### Exercise details
Extract from the entries below, exactly as given, only the lines from the line containing "Open the More Apps grid icon" to the line containing "The height and", both lines included.

### Data for processing
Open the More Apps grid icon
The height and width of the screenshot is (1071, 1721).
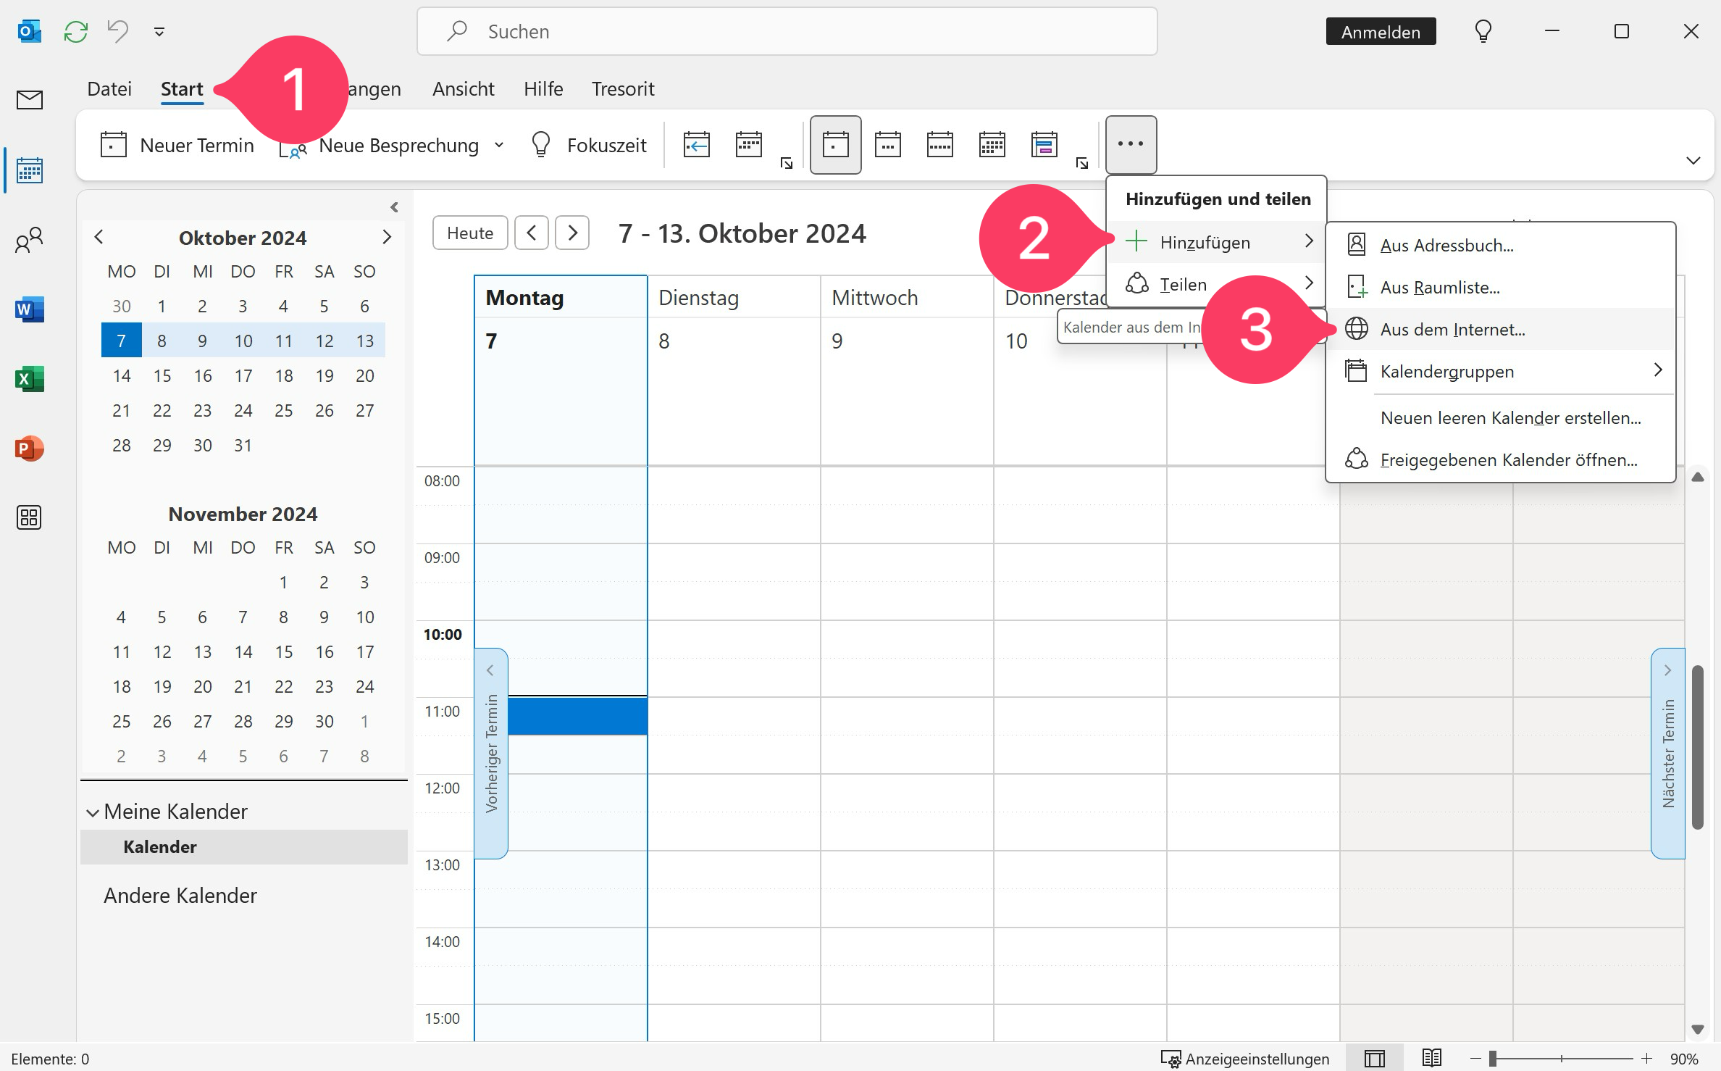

...

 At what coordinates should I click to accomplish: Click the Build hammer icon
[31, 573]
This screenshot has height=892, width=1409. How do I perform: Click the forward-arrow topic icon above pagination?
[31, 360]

### Task answer
Open the More Apps grid icon
The height and width of the screenshot is (1071, 1721).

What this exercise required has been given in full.